─── Study material ───

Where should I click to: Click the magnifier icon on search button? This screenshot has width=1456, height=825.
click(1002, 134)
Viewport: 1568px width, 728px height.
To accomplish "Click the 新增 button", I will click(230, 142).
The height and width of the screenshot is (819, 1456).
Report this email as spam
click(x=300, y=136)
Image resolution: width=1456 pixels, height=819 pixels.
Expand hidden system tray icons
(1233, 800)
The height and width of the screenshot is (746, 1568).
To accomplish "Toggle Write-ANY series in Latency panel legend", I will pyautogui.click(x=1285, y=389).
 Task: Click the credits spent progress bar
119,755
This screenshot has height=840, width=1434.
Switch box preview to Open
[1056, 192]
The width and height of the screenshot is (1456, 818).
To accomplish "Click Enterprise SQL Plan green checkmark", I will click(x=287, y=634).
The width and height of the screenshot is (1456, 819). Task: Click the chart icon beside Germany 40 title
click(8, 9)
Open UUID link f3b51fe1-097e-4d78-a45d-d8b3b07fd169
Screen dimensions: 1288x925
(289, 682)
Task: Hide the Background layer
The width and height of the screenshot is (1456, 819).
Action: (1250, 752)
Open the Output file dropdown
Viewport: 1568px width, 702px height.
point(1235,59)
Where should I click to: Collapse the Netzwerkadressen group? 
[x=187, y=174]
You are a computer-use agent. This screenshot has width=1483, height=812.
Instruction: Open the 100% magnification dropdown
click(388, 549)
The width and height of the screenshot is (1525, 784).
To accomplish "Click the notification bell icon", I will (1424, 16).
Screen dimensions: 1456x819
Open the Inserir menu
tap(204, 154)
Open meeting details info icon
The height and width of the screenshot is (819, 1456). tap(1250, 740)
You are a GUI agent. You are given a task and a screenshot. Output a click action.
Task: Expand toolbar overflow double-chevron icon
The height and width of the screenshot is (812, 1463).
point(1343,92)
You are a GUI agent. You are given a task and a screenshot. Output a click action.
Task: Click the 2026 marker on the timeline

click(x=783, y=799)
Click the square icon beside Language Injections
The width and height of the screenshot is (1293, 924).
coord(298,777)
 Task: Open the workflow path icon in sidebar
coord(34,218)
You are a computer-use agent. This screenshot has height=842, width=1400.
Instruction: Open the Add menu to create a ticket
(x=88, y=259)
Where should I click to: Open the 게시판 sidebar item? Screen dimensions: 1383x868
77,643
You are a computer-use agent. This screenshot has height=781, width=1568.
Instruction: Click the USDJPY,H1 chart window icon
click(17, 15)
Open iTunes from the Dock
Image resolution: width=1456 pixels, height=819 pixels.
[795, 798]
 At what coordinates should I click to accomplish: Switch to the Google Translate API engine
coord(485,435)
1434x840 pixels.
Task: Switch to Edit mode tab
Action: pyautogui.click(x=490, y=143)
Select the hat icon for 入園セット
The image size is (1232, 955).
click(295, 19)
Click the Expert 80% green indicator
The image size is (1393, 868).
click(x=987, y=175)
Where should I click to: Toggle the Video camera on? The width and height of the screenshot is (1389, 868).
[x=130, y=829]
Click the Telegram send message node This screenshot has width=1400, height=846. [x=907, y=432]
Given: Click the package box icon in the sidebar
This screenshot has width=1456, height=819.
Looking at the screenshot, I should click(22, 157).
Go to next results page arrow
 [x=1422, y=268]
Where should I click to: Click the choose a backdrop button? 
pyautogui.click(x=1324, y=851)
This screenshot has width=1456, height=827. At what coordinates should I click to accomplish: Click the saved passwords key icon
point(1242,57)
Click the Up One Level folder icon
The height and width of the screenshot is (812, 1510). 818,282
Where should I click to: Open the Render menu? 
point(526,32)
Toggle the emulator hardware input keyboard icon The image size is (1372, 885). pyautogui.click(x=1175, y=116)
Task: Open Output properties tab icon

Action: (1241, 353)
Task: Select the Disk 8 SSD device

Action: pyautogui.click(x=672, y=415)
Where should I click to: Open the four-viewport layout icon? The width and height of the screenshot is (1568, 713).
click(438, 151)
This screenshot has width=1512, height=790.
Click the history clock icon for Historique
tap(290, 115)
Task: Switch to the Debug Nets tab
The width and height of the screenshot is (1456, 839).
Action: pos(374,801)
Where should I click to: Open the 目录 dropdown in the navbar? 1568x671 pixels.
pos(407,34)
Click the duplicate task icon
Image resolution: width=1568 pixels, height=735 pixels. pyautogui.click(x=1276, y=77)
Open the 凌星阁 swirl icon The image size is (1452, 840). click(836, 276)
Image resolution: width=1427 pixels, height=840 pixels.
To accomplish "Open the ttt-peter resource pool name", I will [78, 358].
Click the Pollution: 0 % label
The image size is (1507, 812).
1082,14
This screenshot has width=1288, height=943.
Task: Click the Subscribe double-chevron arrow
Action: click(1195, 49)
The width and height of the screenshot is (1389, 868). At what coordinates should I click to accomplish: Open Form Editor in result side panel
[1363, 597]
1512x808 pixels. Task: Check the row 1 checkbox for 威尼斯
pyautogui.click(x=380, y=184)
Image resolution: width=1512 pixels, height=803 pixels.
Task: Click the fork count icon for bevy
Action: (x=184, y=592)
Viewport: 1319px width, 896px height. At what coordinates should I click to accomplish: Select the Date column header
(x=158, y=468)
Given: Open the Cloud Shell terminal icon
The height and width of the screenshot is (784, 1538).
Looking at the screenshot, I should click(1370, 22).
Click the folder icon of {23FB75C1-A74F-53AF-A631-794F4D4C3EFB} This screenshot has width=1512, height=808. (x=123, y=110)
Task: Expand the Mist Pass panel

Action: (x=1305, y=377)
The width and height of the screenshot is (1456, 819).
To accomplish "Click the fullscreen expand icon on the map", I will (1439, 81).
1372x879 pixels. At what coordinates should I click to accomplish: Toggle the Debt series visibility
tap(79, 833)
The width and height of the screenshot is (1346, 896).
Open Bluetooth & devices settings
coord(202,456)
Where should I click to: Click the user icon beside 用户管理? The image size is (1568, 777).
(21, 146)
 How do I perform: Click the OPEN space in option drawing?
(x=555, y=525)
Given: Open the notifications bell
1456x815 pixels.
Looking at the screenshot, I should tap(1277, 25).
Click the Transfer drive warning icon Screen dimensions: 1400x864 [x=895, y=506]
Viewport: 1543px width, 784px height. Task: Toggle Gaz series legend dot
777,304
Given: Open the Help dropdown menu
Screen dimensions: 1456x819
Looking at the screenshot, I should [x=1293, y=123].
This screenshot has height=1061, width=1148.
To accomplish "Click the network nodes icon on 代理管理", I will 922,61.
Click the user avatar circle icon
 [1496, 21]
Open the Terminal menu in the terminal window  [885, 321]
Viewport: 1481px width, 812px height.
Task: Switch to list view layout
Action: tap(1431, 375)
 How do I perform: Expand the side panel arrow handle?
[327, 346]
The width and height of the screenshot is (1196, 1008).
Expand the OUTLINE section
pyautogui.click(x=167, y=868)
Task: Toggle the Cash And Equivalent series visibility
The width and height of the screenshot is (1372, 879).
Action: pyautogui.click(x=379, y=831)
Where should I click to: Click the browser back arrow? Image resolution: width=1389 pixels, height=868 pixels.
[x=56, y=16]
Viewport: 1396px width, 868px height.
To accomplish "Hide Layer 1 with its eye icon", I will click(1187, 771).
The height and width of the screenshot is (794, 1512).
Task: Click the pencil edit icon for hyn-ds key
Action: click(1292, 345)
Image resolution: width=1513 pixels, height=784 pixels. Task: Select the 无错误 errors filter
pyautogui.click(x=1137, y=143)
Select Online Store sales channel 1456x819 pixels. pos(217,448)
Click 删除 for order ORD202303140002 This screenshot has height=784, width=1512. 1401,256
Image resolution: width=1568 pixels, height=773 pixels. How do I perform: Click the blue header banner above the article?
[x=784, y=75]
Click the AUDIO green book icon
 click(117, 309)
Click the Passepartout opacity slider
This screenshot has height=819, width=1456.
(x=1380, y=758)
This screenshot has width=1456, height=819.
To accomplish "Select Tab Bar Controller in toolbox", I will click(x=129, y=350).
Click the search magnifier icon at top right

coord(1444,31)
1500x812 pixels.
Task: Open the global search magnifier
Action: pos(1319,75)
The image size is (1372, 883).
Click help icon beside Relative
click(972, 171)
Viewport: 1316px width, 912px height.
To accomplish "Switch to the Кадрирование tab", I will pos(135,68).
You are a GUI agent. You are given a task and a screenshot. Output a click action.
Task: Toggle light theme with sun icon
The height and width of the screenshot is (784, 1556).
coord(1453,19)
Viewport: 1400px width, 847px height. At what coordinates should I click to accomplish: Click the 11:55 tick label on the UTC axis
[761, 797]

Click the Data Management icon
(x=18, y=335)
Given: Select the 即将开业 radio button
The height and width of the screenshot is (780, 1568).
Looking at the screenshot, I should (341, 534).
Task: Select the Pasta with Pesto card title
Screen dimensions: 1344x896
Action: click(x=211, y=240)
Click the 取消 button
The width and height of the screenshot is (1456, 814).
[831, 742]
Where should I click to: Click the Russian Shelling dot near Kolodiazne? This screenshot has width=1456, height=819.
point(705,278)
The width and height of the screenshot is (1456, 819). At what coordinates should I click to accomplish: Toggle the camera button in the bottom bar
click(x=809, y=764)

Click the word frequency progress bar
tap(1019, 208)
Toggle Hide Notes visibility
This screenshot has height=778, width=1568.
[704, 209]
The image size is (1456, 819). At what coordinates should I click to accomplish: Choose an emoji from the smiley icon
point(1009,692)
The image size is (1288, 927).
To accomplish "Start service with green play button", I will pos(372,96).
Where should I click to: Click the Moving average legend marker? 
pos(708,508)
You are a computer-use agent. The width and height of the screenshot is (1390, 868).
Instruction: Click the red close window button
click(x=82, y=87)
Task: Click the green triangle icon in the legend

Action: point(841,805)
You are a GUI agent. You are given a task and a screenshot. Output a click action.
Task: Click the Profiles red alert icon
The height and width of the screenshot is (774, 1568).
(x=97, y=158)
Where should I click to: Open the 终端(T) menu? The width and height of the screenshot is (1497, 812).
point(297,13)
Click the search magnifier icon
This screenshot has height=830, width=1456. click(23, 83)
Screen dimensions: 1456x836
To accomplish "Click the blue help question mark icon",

───

All lines in the data above from the one with "Click help icon beside Relative" through the one with "Click the 取消 button" must be repeated exactly, and no others.

Click help icon beside Relative
click(972, 171)
Viewport: 1316px width, 912px height.
To accomplish "Switch to the Кадрирование tab", I will pos(135,68).
You are a GUI agent. You are given a task and a screenshot. Output a click action.
Task: Toggle light theme with sun icon
The height and width of the screenshot is (784, 1556).
coord(1453,19)
Viewport: 1400px width, 847px height. At what coordinates should I click to accomplish: Click the 11:55 tick label on the UTC axis
[761, 797]

Click the Data Management icon
(x=18, y=335)
Given: Select the 即将开业 radio button
The height and width of the screenshot is (780, 1568).
Looking at the screenshot, I should (341, 534).
Task: Select the Pasta with Pesto card title
Screen dimensions: 1344x896
Action: click(x=211, y=240)
Click the 取消 button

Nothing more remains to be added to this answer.